If you use this, please cite:
Bond, Francis, Luís Morgado da Costa, and Tuấn Anh Lê (2015) IMI — A Multilingual Semantic Annotation Environment. In Proceedings of ACL-IJCNLP 2015 System Demonstrations, Beijing. pp 7–12
@inproceedings{bond-etal-2015-imi,
title = "{IMI} {---} A Multilingual Semantic Annotation Environment",
author = "Bond, Francis and
Morgado da Costa, Lu{\'\i}s and
L{\^e}, Tuấn Anh",
booktitle = "Proceedings of {ACL}-{IJCNLP} 2015 System Demonstrations",
month = jul,
year = "2015",
address = "Beijing, China",
publisher = "Association for Computational Linguistics and The Asian Federation of Natural Language Processing",
url = "https://www.aclweb.org/anthology/P15-4002",
doi = "10.3115/v1/P15-4002",
pages = "7--12",
}
There is code for exporting the corpus to XML here: https://github.com/lmorgadodacosta/NTUMC
Install passlib through apt-get (not sure why) sudo apt-get install python3-passlib python3-jinja2
Copy the files to /var/www/ntumc/
$ rsync -av IMI/www/* /var/www/ntumc/
Make $user:www-data
the owner of /var/www/ntumc
e.g.
sudo chown -R bond:www-data /var/www/ntumc
$ sudo chmod a+rx /var/www/ntumc/cgi-bin/
$ sudo chmod a+rx /var/www/ntumc/cgi-bin/*.cgi
$ sudo chmod a+rx /var/www/ntumc/cgi-bin/*.py
$ sudo chmod g+w /var/www/ntumc/db/*.db
$ sudo chmod a+r /var/www/ntumc/db/*.db
$ sudo chmod g+w /var/www/ntumc/db
$ sudo chgrp www-data /var/www/ntumc/db
$ sudo chgrp www-data /var/www/ntumc/db/*.db
If you have not already enabled cgi:
$ sudo a2enmod cgid
Set up the logs:
cd /var/www/ntumc/cgi-bin/
touch addss_error.log cgi_err.log
chmod a+w *.log
Put something like this in /etc/apache2/conf-enabled/httpd.conf
Add an admin db, wordnet db and corpora as needed (this code does not yet include all the bits)
### NTUMC
AddDefaultCharset UTF-8
SetEnv PYTHONIOENCODING utf8
# Uncomment to allow Python cgitb tracebacks in user-facing web browser.
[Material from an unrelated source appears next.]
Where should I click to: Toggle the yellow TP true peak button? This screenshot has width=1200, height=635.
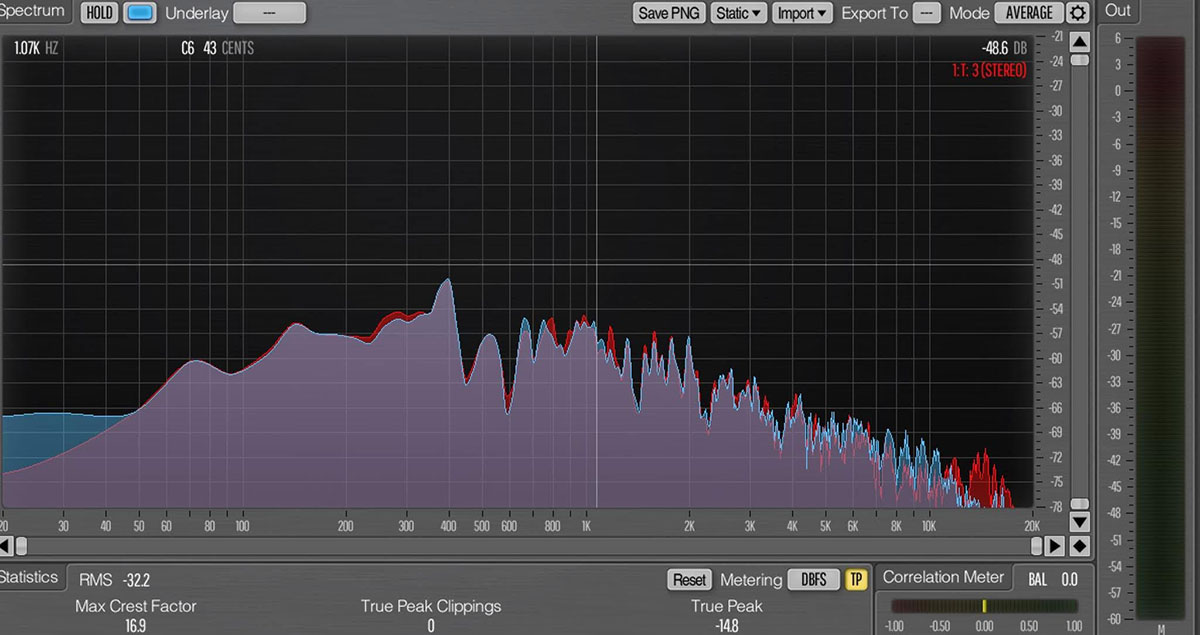click(856, 580)
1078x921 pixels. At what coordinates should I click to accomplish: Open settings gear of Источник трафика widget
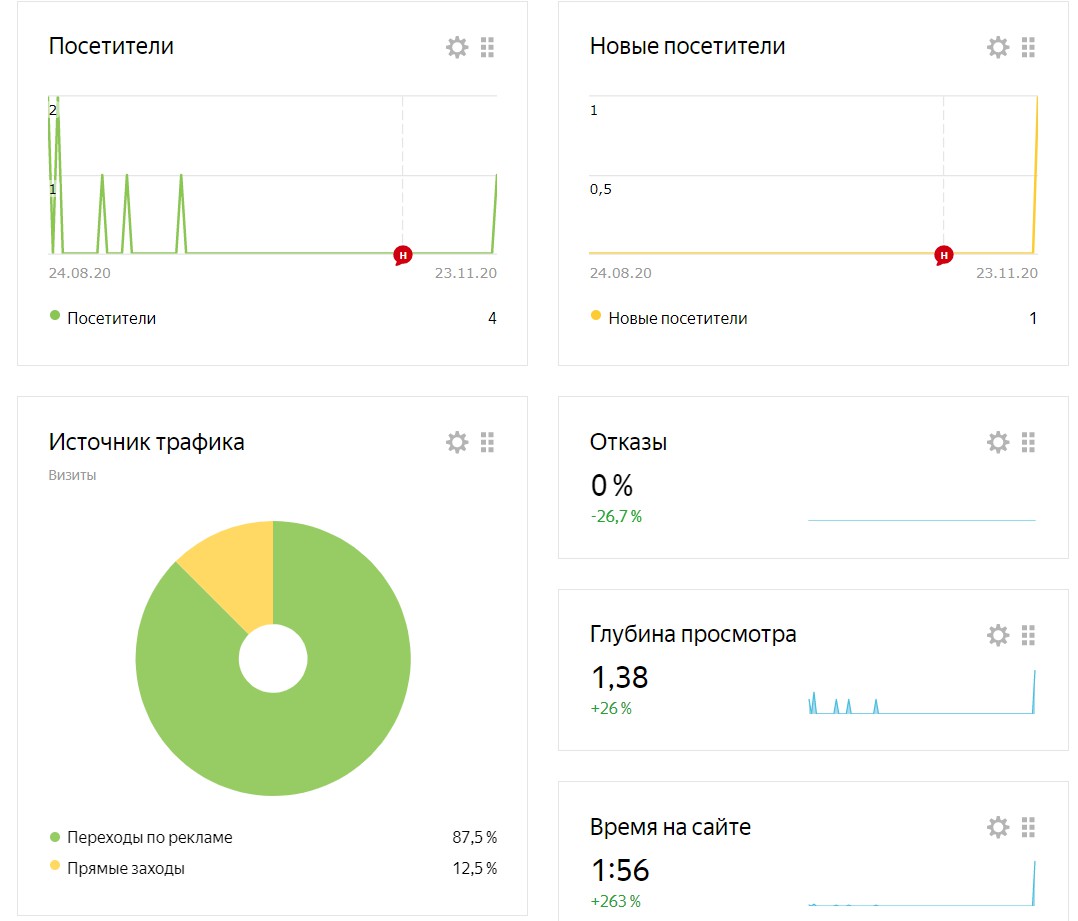coord(457,443)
# This is a workaround for later versions of Apache 2.2+ (around 2017)
# Not recommended in production settings. Ref: https://bugs.python.org/issue8704
#HttpProtocolOptions Unsafe
ScriptAlias /ntumc/cgi-bin/ /var/www/ntumc/cgi-bin/
Alias /ntumc/ /var/www/ntumc/html/
<Directory "/ntumc/cgi-bin/">
AddHandler cgi-script .cgi
AllowOverride All
Options -Indexes +FollowSymLinks +ExecCGI
Order allow,deny
Allow from all
</Directory>
Note that the databases (in ntumc/db) and log file (ntumc/log/ntumc.txt) must be writable by the webserver (www-data by defualt in ubuntu).